Collected data entries
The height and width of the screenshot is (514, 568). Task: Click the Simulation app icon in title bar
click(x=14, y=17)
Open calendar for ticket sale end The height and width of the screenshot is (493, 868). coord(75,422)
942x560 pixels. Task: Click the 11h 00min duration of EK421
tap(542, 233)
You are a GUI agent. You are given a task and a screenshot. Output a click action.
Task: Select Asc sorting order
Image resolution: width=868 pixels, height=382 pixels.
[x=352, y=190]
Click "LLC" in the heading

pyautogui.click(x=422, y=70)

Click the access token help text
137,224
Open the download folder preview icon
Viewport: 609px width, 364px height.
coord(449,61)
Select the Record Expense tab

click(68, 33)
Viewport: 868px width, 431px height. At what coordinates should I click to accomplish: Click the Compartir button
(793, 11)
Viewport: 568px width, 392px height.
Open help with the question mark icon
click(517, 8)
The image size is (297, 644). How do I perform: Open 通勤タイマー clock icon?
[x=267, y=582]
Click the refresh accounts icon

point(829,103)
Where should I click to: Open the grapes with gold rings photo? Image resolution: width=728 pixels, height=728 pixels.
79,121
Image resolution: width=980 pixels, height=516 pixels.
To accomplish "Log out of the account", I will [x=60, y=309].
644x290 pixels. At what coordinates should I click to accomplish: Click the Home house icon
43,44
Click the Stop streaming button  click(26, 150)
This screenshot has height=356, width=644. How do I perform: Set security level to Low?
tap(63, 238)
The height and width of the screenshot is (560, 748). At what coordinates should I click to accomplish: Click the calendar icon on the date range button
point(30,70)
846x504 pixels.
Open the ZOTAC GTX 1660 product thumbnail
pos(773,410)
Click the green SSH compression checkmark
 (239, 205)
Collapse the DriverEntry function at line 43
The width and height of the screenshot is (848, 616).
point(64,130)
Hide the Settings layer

**What is required:**
From the data above, copy each line exactly.

**Exercise response:**
The height and width of the screenshot is (514, 568). Task: Click the Simulation app icon in title bar
click(x=14, y=17)
Open calendar for ticket sale end The height and width of the screenshot is (493, 868). coord(75,422)
942x560 pixels. Task: Click the 11h 00min duration of EK421
tap(542, 233)
You are a GUI agent. You are given a task and a screenshot. Output a click action.
Task: Select Asc sorting order
Image resolution: width=868 pixels, height=382 pixels.
[x=352, y=190]
Click "LLC" in the heading

pyautogui.click(x=422, y=70)

Click the access token help text
137,224
Open the download folder preview icon
Viewport: 609px width, 364px height.
coord(449,61)
Select the Record Expense tab

click(68, 33)
Viewport: 868px width, 431px height. At what coordinates should I click to accomplish: Click the Compartir button
(793, 11)
Viewport: 568px width, 392px height.
Open help with the question mark icon
click(517, 8)
The image size is (297, 644). How do I perform: Open 通勤タイマー clock icon?
[x=267, y=582]
Click the refresh accounts icon

point(829,103)
Where should I click to: Open the grapes with gold rings photo? Image resolution: width=728 pixels, height=728 pixels.
79,121
Image resolution: width=980 pixels, height=516 pixels.
To accomplish "Log out of the account", I will [x=60, y=309].
644x290 pixels. At what coordinates should I click to accomplish: Click the Home house icon
43,44
Click the Stop streaming button  click(26, 150)
This screenshot has height=356, width=644. How do I perform: Set security level to Low?
tap(63, 238)
The height and width of the screenshot is (560, 748). At what coordinates should I click to accomplish: Click the calendar icon on the date range button
point(30,70)
846x504 pixels.
Open the ZOTAC GTX 1660 product thumbnail
pos(773,410)
Click the green SSH compression checkmark
 (239, 205)
Collapse the DriverEntry function at line 43
The width and height of the screenshot is (848, 616).
point(64,130)
Hide the Settings layer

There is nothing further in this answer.